Glossary

Hashtags is a concept of social tagging of messages, not to be confused with technical tagging of messages, typically in a client-server communication.

Hashtags in particular come from Twitter and define a way to submit a message over several distribution contexts additionally to the default context, which in the case of microblogging is the list of personal subscribers.

Implementation

PSYC could support the hashtag user interface additionally to our traditional slashcommand approach. The question is, how should we map it into PSYCthink? And if so, would the person entity be in charge of parsing the message in order to detect such tags, or should it be the client's job, or whatever the user's agent is? Also, would it be applied to presence announcements only, or does it happen with each and every line of chat?
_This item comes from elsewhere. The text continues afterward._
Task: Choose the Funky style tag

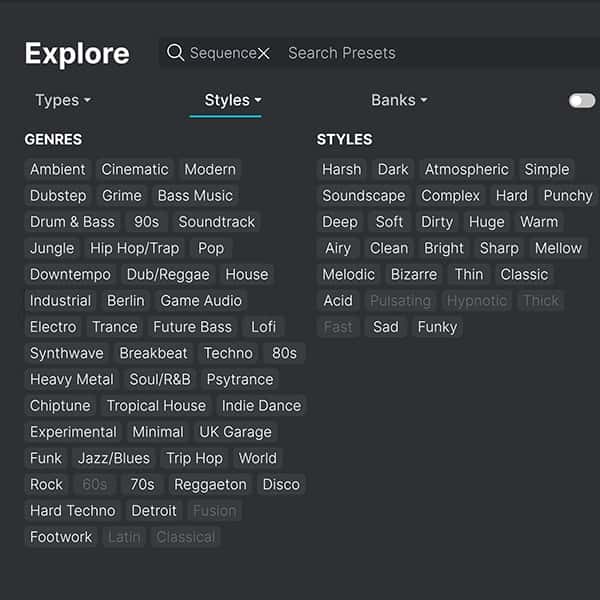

The microblogging approach would be to have the hashtags map to some central directory of contexts, thus enforcing a central namespace of tags. There can only be one #linux, for instance.

Another way to deal with it could be to map the tags to a local server's places, or run a per-server directory of tags pointing to potentially remote contexts.

A more psycish choice would probably be to detect hashtags and map them to channels, since channels share the same # character prefix. This also means each user would have her own namespace of tags. A client parsing the tags would then ask the user what she intends by a tag as yet undefined.

When thinking in terms of channels as they are currently defined, the tags would always represent a subchoice of her existing subscribers. Should we allow channels to be aliases pointing to remote contexts? Then she would be prompted to suggest a place where to submit this message to. But should she submit things to contexts she hasn't actually subscribed to (as is commonplace in microblogging)?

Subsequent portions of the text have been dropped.